▶ Required actions:
1. In the notes on managing outages, which URL does the API check on the dashboard status page currently use?
2. Carry the notes on managing outages forward from their final line.

▶ Text passage:
How to manage outages

Who is responsible for resolving outages and what should be done

rotating role - new / incorporate to an existing one (Sentry master, community master)
identify an outage
inform team
inform users
be responsible for fixing the issue = try to fix it / ask in the team
inform when the outage is resolved

Sentry
- mostly info about new exceptions
- currently we are informed about each new Sentry issue by mail
- alerts
  - alert rules can be set up - threshold, notification, example
  - alerting is triggered when a threshold is breached
Prometheus can provide alerts as well - we would need to collect some metric about failed tasks and create alert rules for that
analyze DB info we use in dashboard jobs - periodically check the state of the SRPM builds/ Copr builds/ tests in DB from e.g. the last hour
- cron job to check this can be set up

our status page in dashboard
- currently we have there only info about API which only checks https://prod.packit.dev/api/healthz
- we could provide more info:
  - manually added info about current outage, have some template: what and when happened, when it will be fixed
  - history of outages
- if Openshift is down, we cannot communicate here
pinned issue in Github about current outage
- link to dashboard?

▶ Provided data:
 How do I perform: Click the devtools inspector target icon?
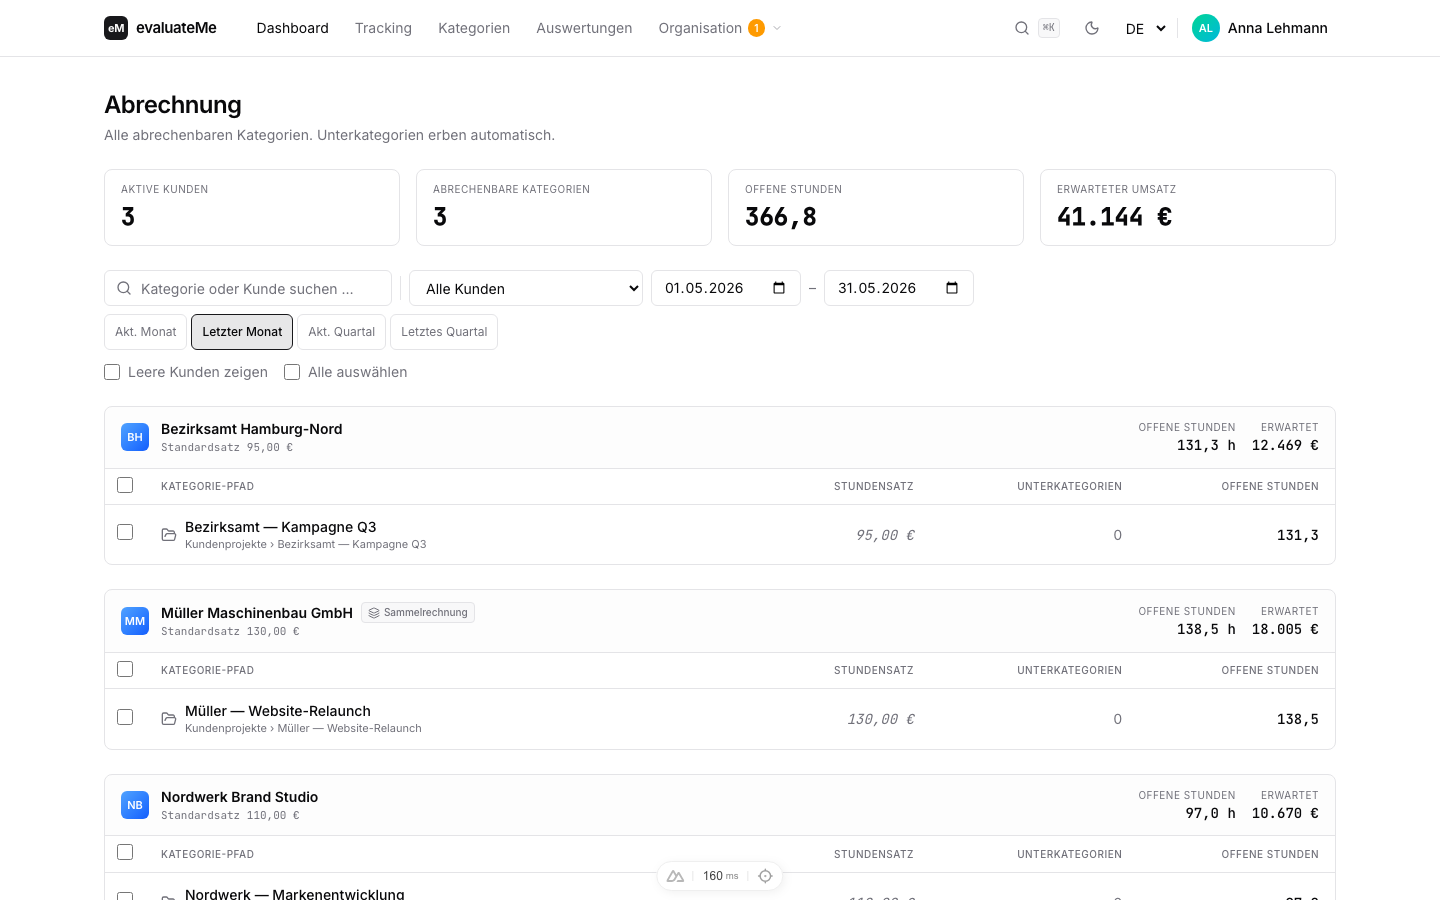coord(765,876)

▶ Results by task:
1. https://prod.packit.dev/api/healthz

2.
IRC - also provide links
status page hosted some other place then the actual project, so that it's possible to communicate the status even if OpenShift is down:
- Cachet - self-hosted status page system
- Statusfy - Static Generated or Server Rendered, variety of hosting services
- cState - built with Hugo, statically generated, can be hosted for free on Github Pages
- Corestatus - turns GitHub issues into a status page, hosted on GitHub
for certain known failures of Testing Farm or Copr "neutral" status on PRs (instead of an error)
- the checks need to be implemented (opened issue for this)
- could be configurable
- better UX for users - PRs are not marked as failed

scope:
- what functionality is broken
- what/who is affected
provide alternatives if there are some
when can users expect a fix
if the outage is caused by other tool/service - provide links (e.g. Copr outage, Testing farm)